E por falar nele, não o vejo desde então. Não tenho noção de quantos dias se passaram, a cama ao seu lado está arrumada, assim como estava na noite anterior e na noite antes dela. De repente, a porta é aberta, ao invés de encontrar a figura esguia de meu marido um certo indivíduo de quatro patas é quem entra, com uma bolinha de borracha na boca, ele corre até mim, esfregando o focinho em minha mão.

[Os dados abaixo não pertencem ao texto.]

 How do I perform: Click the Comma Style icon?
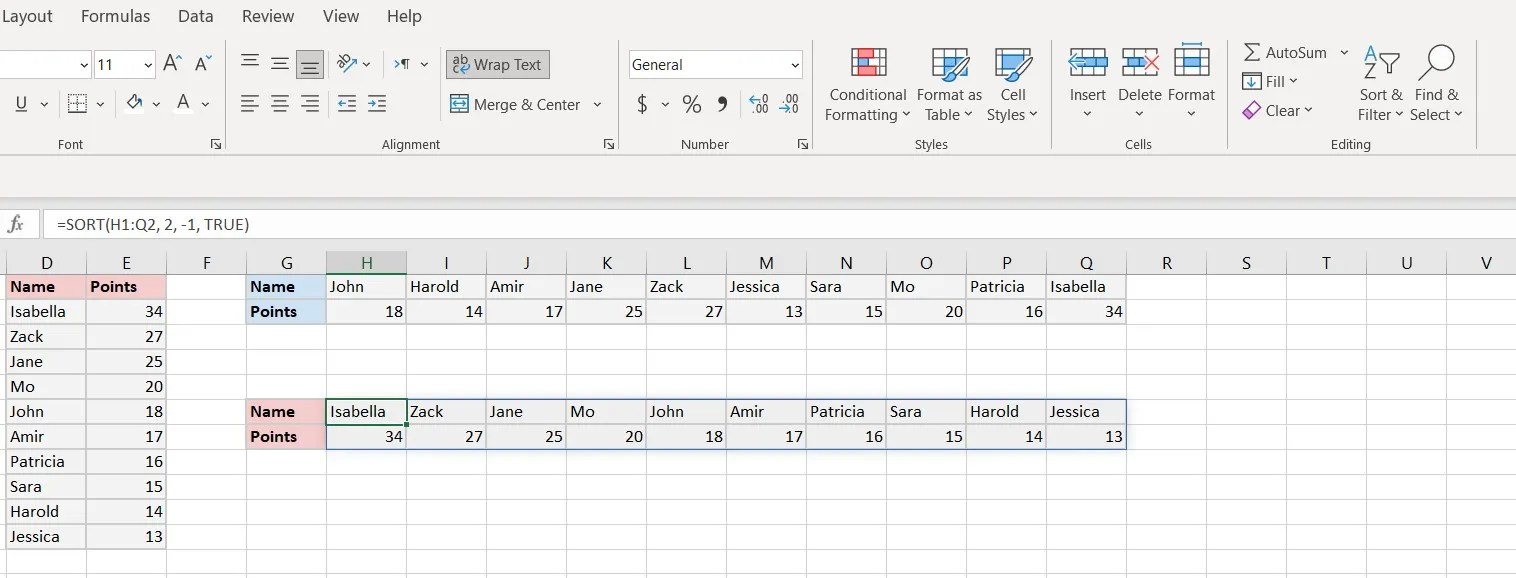pyautogui.click(x=722, y=103)
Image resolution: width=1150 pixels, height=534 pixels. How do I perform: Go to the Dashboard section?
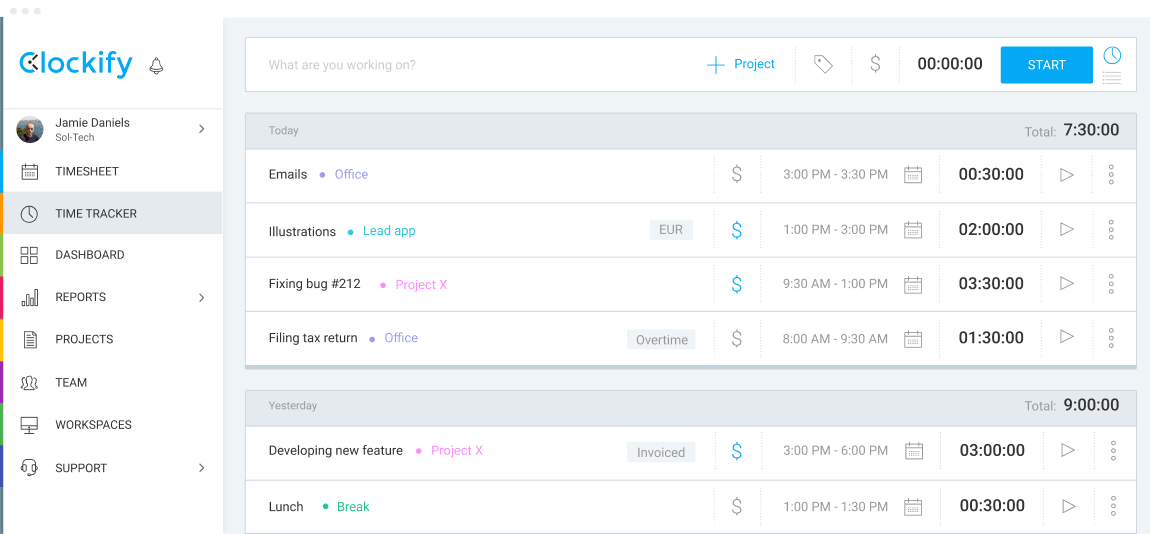pos(89,255)
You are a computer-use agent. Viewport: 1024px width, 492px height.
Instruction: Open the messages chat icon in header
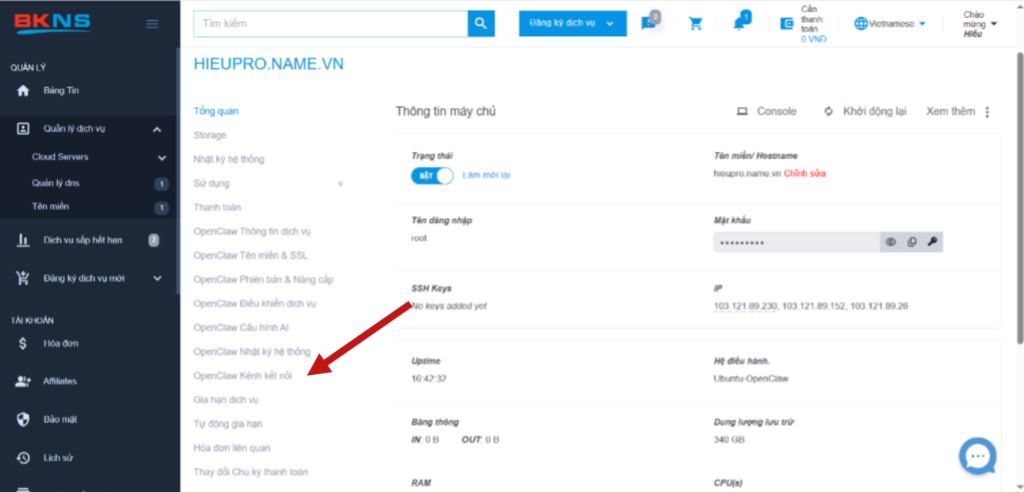point(649,24)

— Desculpe, Sonny, eu não tô legal.

Claro que ele não entende e persiste.

— Son- — Resolvo fazer o esforço de envolver a bolinha com meus dedos frouxos e lançar tão fracamente que ela acerta a porta entreaberta do closet. Sonny vai pegá-la, mas muda seu caminho, se esgueirando para dentro do armário.

Penso no estrago que seus dentes podem fazer nas roupas de grife de Harry e no quão possesso ele vai ficar.

— Sonny! Vem pra cá! — Grito ao mesmo tempo que ouço o estardalhaço de objetos caindo. Sonny sai assustado, abrindo ainda mais a porta e expondo sua belíssima bagunça, ele fez a proeza de se apoiar em uma prateleira e virá-la, entre o caos percebo a caixinha preta de metal, aberta e as fotos espalhadas. Oh, espere.

Afasto as cobertas e puxo meus pés para fora da cama, o primeiro contato com o piso frio faz com que um arrepio violento corte a minha espinha, mas tento meu melhor para prosseguir, no primeiro passo caio de joelhos. O som ecoando pela casa e meus olhos voam em direção a porta, Sonny torna a se aproximar, empurrando o focinho contra meu braço, em um claro "ei, cara, levante-se", porém, não consigo, então faço o meu melhor para impulsionar meu corpo sobre o piso, me arrastando até o meu destino final. É como subir o Himalaia, mas finalmente consigo alcançar a caixa, olho de relance as polaroides, como eu disse: parece que aquele é um casal desconhecido, aqueles me são objetos não familiares.

Puxo o fundo falso da caixa e o saquinho caí. Prometi a mim mesmo que jamais tornaria a fazer isso dentro de casa, mas a situação atual não me dá escolhas. Separo pequenas fileiras e inalo rapidamente cada uma delas, é a única coisa que pode me tirar deste estado de inércia.